El trata, sin embargo, de defenderse; se excusa
con las dificultades de la situación, con su responsabilidad ante la historia.
-La historia - repite ella - si continúas como
has empezado, tendrás tu lugar en la historia; me hace gracia.
Y se reía a carcajadas con irónica insistencia.
Entonces despiertan en el General, a pesar de su
apatía; las viejas ambiciones. Ahora qué ha reconquistado a Madame de Pahauen,
¿por qué no había de reconquistar, por el esfuerzo de su voluntad, su gloria
que se escapa? Quien sabe... Puede haber verdad en las cosas que ha contado esa
mujer.

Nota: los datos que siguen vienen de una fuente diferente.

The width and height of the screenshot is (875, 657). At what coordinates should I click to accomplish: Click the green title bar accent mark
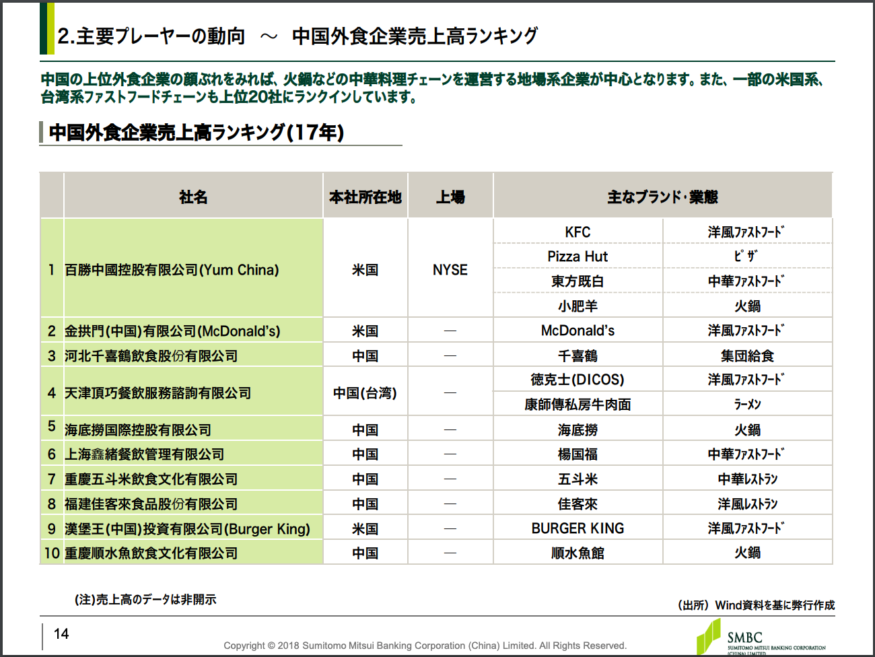click(x=46, y=28)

Sin duda pueden aún romperse las filas del enemigo, y habla de esfuerzo
supremo, de una salida en masa y de un ataque irresistible. Ya se cree vencedor,
dictando a los prusianos las condiciones de la paz y llegando al colmo de sus
deseos y de sus sueños, se ve aclamado en medio de la admiración del universo,
y además acostándose con Madame Pahauen.
Cuando ésta se apaciguó, le explicó sus planes
definitivos. Se valdrá de la Guardia nacional mientras quede uno con vida;
todos los batallones ayudarían a la empresa. Se arrepiente de no haberla empleado
antes; era una tropa excelente la Guardia nacional. La salida será formidable,
y ya tiene pensada, según su costumbre, una proclama para excitar el valor y
reanimar el ánimo de París. Piensa además en la frase de ese oficial, en esa
frase que le hizo reír hace cinco meses:
-A esos caracoles de muralla, habrá que hacerles
una sangría.
Pues bien, está decidido a hacer esa sangría.
¡Qué importa si la fortuna se empeña en mostrarse adversa! No podrá
decírsele que no ha empleado los medios de que disponía. Si la ciudad se ve
obligada a capitular, el honor por lo menos quedará salvado.
-Lo quieres dijopues bien, se dará la batalla.
Entonces Madame de Pahauen le abrazó con el
agradecimiento cariñoso de una niña que ve que ceden a sus caprichos.
-Ya sabes - le dijo - que quiero estar bien
colocada, me procurarás un sitio bueno, para que pueda ver y estar resguardada.
Y hablando así, le abrazaba. Sus besos resonaban
en la silenciosa habitación.
V
Ocho días después se verificó la salida, a tientas, a través de la niebla. Al anochecer, después de un día entero de angustia y de impaciencia, y a la luz de unas cerillas, se leían en las fachadas de las alcaldías los despachos que anunciaban el desastre definitivo, la rendición inevitable. Pedían además refuerzos, hombres, caballos, coches, para sacar del. fango en que yacían los muertos y los heridos de la Guardia nacional, que sangraba a borbotones allá arriba en el bosque.